Il y avait alors dans l'armée de Spendius un certain
Numide nommé Naravase, homme des plus illustres de sa
nation, et plein d'ardeur militaire ; qui avait
hérité de son père de beaucoup
d'inclination pour les Carthaginois, mais qui leur
était encore beaucoup plus attaché, depuis
qu'il avait connu le mérite d'Amilcar. Croyant que
l'occasion était belle de se gagner l'amitié de
ce peuple, il vient au camp, ayant avec lui environ cent
Numides. Il approche des retranchements, et reste là
sans crainte, et faisant signe de la main. Amilcar surpris
lui envoie un cavalier. Il dit qu'il demandait une
conférence avec ce général. Comme
celui-ci hésitait et avait peine à se fier
à cet aventurier, Naravase donne son cheval et ses
armes à ceux qui l'accompagnaient, et entre dans le
camp, tête levée et avec un air d'assurance
à étonner tous ceux qui le regardaient. On le
reçut néanmoins, et on le conduisit à
Amilcar : il lui dit qu'il voulait du bien à tous les
Carthaginois en général, mais qu'il souhaitait
surtout d'être ami d'Amilcar ; qu'il n'était
venu que pour lier amitié avec lui, disposé de
son côté à entrer dans toutes ses vues et
à partager tous ses travaux. Ce discours joint
à la confiance et à l'ingénuité
avec laquelle ce jeune homme parlait, donna tant de joie
à Amilcar, que non seulement il voulut bien l'associer
à ses actions, mais qu'il lui fit serment de lui
donner sa fille en mariage, pourvu qu'il demeurât
fidèle aux Carthaginois.
L'alliance faite, Naravase vint, amenant avec lui environ
deux mille Numides qu'il commandait. Avec ce secours Amilcar
met son armée en bataille ; Spendius s'était
aussi joint aux Africains pour combattre et était
descendu dans la plaine. On en vient aux mains. Le combat fut
opiniâtre, mais Amilcar eut le dessus. Les
éléphants se signalèrent dans cette
occasion, mais Naravase s'y distingua plus que personne.

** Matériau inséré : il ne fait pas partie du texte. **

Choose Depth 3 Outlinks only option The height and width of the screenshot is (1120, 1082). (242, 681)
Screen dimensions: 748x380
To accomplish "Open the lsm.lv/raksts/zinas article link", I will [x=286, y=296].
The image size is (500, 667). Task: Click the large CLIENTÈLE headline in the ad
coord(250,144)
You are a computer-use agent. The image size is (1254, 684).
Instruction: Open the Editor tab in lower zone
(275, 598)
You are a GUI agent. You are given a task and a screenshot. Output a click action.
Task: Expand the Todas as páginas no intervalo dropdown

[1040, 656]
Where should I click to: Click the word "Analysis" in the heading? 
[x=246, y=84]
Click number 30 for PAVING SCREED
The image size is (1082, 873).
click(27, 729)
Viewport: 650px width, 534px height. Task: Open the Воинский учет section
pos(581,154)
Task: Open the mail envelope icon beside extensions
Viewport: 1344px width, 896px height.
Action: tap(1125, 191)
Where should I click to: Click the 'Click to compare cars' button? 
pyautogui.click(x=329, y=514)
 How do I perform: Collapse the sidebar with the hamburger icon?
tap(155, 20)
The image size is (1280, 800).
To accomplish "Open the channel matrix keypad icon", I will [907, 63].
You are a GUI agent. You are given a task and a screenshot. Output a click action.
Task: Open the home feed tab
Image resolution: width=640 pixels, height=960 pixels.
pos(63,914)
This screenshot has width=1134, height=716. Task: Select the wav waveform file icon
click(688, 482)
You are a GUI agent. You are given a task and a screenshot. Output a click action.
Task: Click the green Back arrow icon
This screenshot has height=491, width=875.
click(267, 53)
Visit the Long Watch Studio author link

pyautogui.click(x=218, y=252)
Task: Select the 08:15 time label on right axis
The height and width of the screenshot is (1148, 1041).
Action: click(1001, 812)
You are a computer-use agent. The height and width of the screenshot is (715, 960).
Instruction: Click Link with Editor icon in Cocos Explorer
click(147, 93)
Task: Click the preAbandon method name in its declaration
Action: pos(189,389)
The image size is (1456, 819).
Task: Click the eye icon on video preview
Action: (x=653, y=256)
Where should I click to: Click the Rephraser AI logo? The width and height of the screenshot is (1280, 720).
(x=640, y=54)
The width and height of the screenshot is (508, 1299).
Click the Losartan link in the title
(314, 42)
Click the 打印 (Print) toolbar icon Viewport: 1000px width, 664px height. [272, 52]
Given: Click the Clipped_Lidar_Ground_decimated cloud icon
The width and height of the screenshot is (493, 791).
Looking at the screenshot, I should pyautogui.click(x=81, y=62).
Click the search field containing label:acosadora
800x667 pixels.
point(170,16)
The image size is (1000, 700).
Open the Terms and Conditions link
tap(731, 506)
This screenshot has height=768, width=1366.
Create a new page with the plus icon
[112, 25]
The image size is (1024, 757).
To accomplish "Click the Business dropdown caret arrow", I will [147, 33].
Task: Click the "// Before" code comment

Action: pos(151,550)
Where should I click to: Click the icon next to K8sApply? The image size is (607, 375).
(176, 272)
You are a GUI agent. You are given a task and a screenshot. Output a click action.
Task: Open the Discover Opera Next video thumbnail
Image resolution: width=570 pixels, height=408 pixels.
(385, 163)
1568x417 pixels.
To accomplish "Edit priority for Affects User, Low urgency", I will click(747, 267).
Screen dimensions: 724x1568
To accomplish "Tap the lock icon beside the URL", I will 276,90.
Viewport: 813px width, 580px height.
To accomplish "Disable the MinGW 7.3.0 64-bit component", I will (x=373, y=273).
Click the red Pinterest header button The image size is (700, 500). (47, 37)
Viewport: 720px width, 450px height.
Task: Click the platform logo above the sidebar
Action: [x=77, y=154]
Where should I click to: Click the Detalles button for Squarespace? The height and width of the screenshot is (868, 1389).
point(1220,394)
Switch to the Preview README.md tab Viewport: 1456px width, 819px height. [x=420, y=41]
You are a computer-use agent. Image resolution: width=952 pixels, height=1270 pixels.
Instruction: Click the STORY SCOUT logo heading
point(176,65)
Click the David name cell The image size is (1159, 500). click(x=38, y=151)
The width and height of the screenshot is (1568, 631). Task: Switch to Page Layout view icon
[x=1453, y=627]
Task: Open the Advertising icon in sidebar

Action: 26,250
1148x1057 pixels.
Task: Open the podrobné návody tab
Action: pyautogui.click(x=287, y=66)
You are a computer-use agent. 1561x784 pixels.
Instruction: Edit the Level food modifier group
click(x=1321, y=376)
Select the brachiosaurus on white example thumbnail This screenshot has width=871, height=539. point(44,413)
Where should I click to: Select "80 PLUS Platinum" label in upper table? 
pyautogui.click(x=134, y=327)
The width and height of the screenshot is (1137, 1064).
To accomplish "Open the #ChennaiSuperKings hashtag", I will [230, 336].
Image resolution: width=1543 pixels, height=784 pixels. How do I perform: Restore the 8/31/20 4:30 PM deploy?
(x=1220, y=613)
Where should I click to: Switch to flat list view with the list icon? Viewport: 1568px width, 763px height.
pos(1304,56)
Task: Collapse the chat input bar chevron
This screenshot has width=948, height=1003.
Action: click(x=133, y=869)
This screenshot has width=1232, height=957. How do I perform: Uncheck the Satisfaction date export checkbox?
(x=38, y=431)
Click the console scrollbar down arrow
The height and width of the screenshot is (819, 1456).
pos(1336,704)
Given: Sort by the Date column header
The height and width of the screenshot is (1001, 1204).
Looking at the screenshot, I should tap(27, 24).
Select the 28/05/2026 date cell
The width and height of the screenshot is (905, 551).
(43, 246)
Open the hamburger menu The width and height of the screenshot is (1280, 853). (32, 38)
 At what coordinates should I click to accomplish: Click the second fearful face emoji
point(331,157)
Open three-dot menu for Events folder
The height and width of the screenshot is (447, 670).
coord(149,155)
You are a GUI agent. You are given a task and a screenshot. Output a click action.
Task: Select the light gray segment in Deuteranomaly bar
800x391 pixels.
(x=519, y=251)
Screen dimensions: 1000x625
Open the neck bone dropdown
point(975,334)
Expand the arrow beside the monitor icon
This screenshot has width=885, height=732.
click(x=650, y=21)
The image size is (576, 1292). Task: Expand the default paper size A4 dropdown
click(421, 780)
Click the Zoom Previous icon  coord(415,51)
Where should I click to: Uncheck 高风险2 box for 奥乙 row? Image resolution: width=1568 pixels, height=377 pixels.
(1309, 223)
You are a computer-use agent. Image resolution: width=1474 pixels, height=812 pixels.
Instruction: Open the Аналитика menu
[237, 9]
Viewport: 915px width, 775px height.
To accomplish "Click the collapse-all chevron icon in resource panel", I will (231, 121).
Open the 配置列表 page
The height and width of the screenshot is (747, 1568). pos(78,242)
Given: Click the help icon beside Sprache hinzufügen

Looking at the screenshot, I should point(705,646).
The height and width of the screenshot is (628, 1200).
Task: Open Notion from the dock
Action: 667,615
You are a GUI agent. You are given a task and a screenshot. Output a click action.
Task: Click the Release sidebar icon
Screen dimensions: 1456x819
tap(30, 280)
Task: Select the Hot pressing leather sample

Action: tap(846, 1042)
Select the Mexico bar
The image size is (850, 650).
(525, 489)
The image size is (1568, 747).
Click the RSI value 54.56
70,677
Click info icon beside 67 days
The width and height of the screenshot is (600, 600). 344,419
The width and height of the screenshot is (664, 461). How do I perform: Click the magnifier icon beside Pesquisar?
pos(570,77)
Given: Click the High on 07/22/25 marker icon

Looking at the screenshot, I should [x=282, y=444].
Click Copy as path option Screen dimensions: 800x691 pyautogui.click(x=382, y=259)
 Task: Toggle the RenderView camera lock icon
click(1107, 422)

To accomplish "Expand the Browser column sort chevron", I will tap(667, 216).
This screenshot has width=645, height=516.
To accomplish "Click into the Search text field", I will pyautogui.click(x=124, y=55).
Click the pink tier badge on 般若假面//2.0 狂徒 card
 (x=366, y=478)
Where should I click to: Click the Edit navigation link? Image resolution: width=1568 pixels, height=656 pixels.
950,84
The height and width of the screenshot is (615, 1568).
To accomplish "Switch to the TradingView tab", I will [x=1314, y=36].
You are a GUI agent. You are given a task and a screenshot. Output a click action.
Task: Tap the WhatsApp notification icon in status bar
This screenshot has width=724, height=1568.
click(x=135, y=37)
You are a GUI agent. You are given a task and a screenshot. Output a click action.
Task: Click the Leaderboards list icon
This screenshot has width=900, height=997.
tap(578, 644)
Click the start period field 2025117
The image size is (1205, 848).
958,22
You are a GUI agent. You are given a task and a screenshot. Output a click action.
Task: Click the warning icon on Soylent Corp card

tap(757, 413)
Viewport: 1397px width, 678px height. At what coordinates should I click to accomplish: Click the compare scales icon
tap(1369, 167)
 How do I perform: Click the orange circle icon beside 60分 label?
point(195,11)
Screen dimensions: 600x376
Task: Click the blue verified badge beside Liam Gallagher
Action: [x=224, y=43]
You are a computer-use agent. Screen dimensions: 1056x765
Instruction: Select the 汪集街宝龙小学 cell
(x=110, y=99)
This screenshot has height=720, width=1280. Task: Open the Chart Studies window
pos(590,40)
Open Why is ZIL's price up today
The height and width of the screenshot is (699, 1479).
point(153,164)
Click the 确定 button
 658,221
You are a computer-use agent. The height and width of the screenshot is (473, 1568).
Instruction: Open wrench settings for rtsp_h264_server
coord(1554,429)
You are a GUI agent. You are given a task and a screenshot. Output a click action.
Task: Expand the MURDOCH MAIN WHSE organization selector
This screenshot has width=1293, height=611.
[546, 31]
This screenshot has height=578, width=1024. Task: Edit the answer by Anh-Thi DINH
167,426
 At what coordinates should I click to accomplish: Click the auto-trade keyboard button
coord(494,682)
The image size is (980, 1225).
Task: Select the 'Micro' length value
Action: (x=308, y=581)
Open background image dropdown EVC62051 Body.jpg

Autarite et Spendius prirent la fuite. Dix mille des ennemis
restèrent sur le champ de bataille, et on fit quatre
mille prisonniers. Après cette action, ceux des
prisonniers qui voulurent prendre parti dans l'armée
des Carthaginois, y furent bien reçus, et on les
revêtit des armes qu'on avait pris sur Ies ennemis.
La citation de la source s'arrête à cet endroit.